PARIS: Marine Le Pen fait monter la pression sur Michel Barnier, avant leur rencontre lundi à Matignon : elle assure que son parti n'hésitera pas à censurer le gouvernement à la veille de Noël si "le pouvoir d'achat des Français est amputé" dans le projet de budget 2025.

"Nous n'accepterons pas que le pouvoir d'achat des Français soit encore amputé. C'est une ligne rouge. Si cette ligne rouge est dépassée, nous voterons la censure", a affirmé mercredi la cheffe de file des députés du Rassemblement national sur RTL.

Le vote de cette motion de censure interviendrait alors dans la deuxième quinzaine de décembre lorsque le gouvernement aura recours à l'article 49.3 de la Constitution, comme c'est probable faute de majorité, pour faire adopter sans vote le budget de l'Etat.

Si le RN et la gauche votaient conjointement cette motion alors la coalition Barnier, fragile attelage entre LR et la macronie, serait renversée et le projet de budget rejeté.

Si elle n'a pas détaillé la liste précise de ses revendications, Marine Le Pen a en particulier jugé "inadmissible" la hausse envisagée par le gouvernement pour dégager trois milliards d'euros des taxes sur l'électricité, une mesure toutefois supprimée par l'Assemblée nationale en première lecture.

"Taper sur les retraités, c'est inadmissible", a-t-elle aussi affirmé, insatisfaite du compromis annoncé par le LR Laurent Wauquiez.
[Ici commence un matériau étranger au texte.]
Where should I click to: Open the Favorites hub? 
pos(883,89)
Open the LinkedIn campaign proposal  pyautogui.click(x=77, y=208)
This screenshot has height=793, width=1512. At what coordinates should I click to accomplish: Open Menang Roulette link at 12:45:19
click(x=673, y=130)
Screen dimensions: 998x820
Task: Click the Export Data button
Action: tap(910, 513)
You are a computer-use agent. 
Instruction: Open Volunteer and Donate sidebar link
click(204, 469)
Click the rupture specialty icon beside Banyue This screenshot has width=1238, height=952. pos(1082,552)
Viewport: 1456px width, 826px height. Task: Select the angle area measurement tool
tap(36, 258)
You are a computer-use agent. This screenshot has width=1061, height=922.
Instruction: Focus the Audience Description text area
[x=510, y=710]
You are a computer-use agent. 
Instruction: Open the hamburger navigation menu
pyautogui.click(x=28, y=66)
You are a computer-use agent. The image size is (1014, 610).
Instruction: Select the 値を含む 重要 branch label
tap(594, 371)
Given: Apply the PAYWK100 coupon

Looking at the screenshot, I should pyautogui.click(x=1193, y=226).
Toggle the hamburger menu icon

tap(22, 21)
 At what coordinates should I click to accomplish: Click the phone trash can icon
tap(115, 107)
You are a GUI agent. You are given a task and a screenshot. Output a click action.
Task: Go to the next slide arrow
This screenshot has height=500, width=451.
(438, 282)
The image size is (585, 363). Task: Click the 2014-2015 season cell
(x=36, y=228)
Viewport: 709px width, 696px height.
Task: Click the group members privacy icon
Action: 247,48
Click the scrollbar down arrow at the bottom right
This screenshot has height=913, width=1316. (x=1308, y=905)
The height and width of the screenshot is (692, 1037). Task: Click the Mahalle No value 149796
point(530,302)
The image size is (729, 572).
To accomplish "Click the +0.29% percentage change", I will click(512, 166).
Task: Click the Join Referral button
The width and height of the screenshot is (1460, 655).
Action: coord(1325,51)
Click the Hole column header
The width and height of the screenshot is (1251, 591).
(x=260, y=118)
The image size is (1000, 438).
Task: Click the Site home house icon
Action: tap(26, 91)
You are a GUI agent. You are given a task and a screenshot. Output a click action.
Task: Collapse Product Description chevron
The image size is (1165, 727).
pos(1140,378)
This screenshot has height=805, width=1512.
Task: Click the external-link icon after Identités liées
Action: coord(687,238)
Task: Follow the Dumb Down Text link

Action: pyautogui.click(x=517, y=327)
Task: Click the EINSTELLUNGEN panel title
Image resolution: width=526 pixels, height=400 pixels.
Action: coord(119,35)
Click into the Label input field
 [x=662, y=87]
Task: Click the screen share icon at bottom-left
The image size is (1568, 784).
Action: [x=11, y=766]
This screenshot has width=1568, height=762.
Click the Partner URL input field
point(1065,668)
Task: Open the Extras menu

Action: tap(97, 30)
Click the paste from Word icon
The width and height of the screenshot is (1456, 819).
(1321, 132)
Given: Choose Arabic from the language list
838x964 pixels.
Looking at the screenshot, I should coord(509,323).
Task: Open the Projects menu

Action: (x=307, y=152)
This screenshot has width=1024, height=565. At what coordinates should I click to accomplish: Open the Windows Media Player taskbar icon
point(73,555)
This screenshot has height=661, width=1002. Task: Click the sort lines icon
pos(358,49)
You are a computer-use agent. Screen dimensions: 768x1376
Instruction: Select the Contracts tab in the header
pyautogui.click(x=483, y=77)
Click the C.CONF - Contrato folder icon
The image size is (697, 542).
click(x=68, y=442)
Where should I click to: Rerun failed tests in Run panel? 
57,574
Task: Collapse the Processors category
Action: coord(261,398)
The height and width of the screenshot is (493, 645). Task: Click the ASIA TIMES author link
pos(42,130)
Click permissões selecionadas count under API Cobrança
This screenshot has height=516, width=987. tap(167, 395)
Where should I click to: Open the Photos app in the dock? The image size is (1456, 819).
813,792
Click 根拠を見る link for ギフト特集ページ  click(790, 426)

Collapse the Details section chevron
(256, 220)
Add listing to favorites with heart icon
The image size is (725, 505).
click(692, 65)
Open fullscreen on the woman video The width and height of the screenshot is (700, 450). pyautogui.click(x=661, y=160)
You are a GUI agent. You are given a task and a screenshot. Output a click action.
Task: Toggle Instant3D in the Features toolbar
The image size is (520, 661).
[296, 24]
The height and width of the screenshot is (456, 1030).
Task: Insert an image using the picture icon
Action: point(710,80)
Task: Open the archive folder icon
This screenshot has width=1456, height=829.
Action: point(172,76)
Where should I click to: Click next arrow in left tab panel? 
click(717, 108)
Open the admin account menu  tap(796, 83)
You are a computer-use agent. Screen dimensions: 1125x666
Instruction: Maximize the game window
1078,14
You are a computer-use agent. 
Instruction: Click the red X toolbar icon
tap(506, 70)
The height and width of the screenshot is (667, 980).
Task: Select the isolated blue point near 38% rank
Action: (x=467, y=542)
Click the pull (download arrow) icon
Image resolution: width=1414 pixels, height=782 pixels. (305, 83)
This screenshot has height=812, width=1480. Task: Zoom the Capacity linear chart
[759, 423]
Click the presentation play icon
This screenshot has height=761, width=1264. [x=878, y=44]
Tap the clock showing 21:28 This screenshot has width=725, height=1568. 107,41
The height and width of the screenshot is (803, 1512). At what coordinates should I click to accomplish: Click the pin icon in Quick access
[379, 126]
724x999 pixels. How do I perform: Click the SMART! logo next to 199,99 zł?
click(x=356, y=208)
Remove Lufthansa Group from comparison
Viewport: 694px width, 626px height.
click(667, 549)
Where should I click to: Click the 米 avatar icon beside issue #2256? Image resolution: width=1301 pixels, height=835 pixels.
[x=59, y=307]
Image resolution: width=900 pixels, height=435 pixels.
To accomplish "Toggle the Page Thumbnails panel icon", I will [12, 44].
Celui-ci prévoit d'augmenter les retraites de la moitié de l'inflation au 1er janvier, puis d'une deuxième moitié au 1er juillet pour les seules pensions sous le Smic.

Depuis quelques jours, les responsables du Rassemblement national brandissent plus fortement la menace de la censure tout en assurant que cela n'a rien à avoir avec les réquisitions du parquet dans l'affaire des assistants parlementaires au Parlement européen. Si elles étaient suivies, celles-ci pourraient empêcher Mme Le Pen de participer à une quatrième élection présidentielle.

Face à cette menace de censure, Michel Barnier va recevoir en début de semaine prochaine, un par un, l'ensemble des présidents de groupes parlementaires, à commencer par Marine Le Pen dès lundi matin.

Ce premier tête à tête, depuis son entrée à Matignon, suffira-t-il ?

"Et-ce que M. Barnier va respecter l’engagement qu’il a pris, que les groupes d’opposition puissent reconnaître dans son budget des éléments qui leur paraissent essentiels ?", s'est interrogée la cheffe de file des députés RN.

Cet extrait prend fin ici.